### What you should do
Starting at the first line and ending at the last, reproduce the records below exactly.

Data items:
* * *

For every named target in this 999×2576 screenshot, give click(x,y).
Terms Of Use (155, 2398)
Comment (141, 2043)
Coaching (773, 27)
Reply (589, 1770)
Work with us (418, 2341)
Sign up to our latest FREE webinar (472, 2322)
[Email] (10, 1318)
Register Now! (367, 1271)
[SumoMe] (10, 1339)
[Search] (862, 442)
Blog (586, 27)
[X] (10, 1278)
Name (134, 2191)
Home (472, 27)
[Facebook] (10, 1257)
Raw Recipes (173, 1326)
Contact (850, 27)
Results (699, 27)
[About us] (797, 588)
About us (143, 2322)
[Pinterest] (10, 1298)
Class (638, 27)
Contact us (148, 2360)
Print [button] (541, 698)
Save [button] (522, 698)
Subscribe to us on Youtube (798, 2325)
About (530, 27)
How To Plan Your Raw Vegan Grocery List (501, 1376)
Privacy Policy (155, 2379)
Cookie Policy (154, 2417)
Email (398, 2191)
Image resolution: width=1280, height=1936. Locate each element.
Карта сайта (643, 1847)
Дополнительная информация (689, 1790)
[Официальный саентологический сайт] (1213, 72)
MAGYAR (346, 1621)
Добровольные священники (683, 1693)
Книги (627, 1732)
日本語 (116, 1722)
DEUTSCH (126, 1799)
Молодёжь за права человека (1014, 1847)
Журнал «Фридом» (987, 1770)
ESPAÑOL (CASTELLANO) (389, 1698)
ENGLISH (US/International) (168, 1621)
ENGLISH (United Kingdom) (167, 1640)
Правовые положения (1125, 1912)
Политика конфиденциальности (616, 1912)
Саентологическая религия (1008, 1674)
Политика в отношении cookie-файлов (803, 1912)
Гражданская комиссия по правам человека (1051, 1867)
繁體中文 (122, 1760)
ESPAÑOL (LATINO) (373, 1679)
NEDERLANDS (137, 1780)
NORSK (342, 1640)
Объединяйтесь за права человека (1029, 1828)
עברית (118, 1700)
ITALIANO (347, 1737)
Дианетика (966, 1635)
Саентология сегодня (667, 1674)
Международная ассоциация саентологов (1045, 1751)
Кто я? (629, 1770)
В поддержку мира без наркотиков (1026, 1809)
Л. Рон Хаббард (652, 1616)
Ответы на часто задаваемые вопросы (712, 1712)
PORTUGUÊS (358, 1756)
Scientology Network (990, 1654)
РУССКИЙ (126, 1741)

* * *

### Solution to the problem
For every named target in this 999×2576 screenshot, give click(x,y).
Terms Of Use (155, 2398)
Comment (141, 2043)
Coaching (773, 27)
Reply (589, 1770)
Work with us (418, 2341)
Sign up to our latest FREE webinar (472, 2322)
[Email] (10, 1318)
Register Now! (367, 1271)
[SumoMe] (10, 1339)
[Search] (862, 442)
Blog (586, 27)
[X] (10, 1278)
Name (134, 2191)
Home (472, 27)
[Facebook] (10, 1257)
Raw Recipes (173, 1326)
Contact (850, 27)
Results (699, 27)
[About us] (797, 588)
About us (143, 2322)
[Pinterest] (10, 1298)
Class (638, 27)
Contact us (148, 2360)
Print [button] (541, 698)
Save [button] (522, 698)
Subscribe to us on Youtube (798, 2325)
About (530, 27)
How To Plan Your Raw Vegan Grocery List (501, 1376)
Privacy Policy (155, 2379)
Cookie Policy (154, 2417)
Email (398, 2191)
Image resolution: width=1280, height=1936. Locate each element.
Карта сайта (643, 1847)
Дополнительная информация (689, 1790)
[Официальный саентологический сайт] (1213, 72)
MAGYAR (346, 1621)
Добровольные священники (683, 1693)
Книги (627, 1732)
日本語 (116, 1722)
DEUTSCH (126, 1799)
Молодёжь за права человека (1014, 1847)
Журнал «Фридом» (987, 1770)
ESPAÑOL (CASTELLANO) (389, 1698)
ENGLISH (US/International) (168, 1621)
ENGLISH (United Kingdom) (167, 1640)
Правовые положения (1125, 1912)
Политика конфиденциальности (616, 1912)
Саентологическая религия (1008, 1674)
Политика в отношении cookie-файлов (803, 1912)
Гражданская комиссия по правам человека (1051, 1867)
繁體中文 (122, 1760)
ESPAÑOL (LATINO) (373, 1679)
NEDERLANDS (137, 1780)
NORSK (342, 1640)
Объединяйтесь за права человека (1029, 1828)
עברית (118, 1700)
ITALIANO (347, 1737)
Дианетика (966, 1635)
Саентология сегодня (667, 1674)
Международная ассоциация саентологов (1045, 1751)
Кто я? (629, 1770)
В поддержку мира без наркотиков (1026, 1809)
Л. Рон Хаббард (652, 1616)
Ответы на часто задаваемые вопросы (712, 1712)
PORTUGUÊS (358, 1756)
Scientology Network (990, 1654)
РУССКИЙ (126, 1741)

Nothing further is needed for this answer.